Daily Management Review

Banned pesticide use continue in Australian farms


03/29/2015




Banned pesticide use continue in Australian farms
The continued usage of Methyl bromide, a banned pesticide, by the Australian Strawberry farms is increasing health concerns in the country.
 
As per the Montreal Protocol of United Nations in 1989, Methyl Bromide is banned as it depletes the Ozone layer. Yet, around 70 per cent of strawberry farms continue to use the pesticide. Though Australia agreed to phase it out by 2005, it is still widely used to a record of 30 tonnes a year by around nine strawberry runner growers at Toolangi, in Victoria's Yarra Valley. The valley generates around 100 million strawberry runners annually, which in turn generate about 70 per cent of Australian strawberries.
 
The companies continue to apply to the UN for a critical use exemption, claiming the alternatives are financially crippling. The co-chair of the UN Methyl Bromide Technical Options committee, Dr Ian Porter said, "Internationally, we've gotten rid of 85 per cent of methyl bromide, and it's a great win for mankind — in fact it's the best environmental gain that's been made”.

The strawberry growers said if they were forced to stop using methyl bromide, the viability of the $400 million strawberry industry would be "compromised" and 15,000 jobs jeopardized.

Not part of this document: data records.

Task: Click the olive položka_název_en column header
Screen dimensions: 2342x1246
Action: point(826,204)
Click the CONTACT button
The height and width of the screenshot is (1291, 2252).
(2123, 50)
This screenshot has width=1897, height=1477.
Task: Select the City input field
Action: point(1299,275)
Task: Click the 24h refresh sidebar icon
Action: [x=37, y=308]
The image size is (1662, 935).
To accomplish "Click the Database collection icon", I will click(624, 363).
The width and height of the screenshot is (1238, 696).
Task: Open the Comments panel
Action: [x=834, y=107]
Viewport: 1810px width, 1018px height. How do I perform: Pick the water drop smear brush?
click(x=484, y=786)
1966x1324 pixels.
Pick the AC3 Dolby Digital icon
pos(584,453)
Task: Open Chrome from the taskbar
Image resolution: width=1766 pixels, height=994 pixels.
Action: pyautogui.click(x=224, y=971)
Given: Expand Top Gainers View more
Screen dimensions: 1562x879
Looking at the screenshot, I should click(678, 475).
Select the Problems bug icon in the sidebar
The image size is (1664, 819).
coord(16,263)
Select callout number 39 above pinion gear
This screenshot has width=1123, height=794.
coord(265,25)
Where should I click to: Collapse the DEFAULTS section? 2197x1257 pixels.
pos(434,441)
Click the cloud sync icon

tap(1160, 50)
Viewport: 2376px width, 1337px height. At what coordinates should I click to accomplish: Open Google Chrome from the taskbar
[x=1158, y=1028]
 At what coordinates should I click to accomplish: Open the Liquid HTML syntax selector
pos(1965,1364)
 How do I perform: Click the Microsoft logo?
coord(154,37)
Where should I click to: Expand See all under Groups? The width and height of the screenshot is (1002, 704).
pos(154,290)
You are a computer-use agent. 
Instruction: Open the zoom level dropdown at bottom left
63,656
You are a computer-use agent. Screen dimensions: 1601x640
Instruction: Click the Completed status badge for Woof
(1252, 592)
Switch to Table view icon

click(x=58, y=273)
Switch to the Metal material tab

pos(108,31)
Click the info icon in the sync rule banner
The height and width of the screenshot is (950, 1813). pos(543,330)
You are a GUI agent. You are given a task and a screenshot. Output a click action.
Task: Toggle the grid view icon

The runner industry meanwhile has invested more than $700,000 on research and development to find alternatives to methyl bromide. The Victorian and federal governments make financial contributions to the industry's research programs.

The nine farms still using the chemical have noted that banning the pesticide would threaten the Australian Strawberry industry. The ripple effects of using costlier alternatives will reach the supermarkets as well who would resort to importing the fruit than getting it from the farms growing it locally. The financial cost of using alternative pesticide will be passed on to the customers with each package costing around $10 more.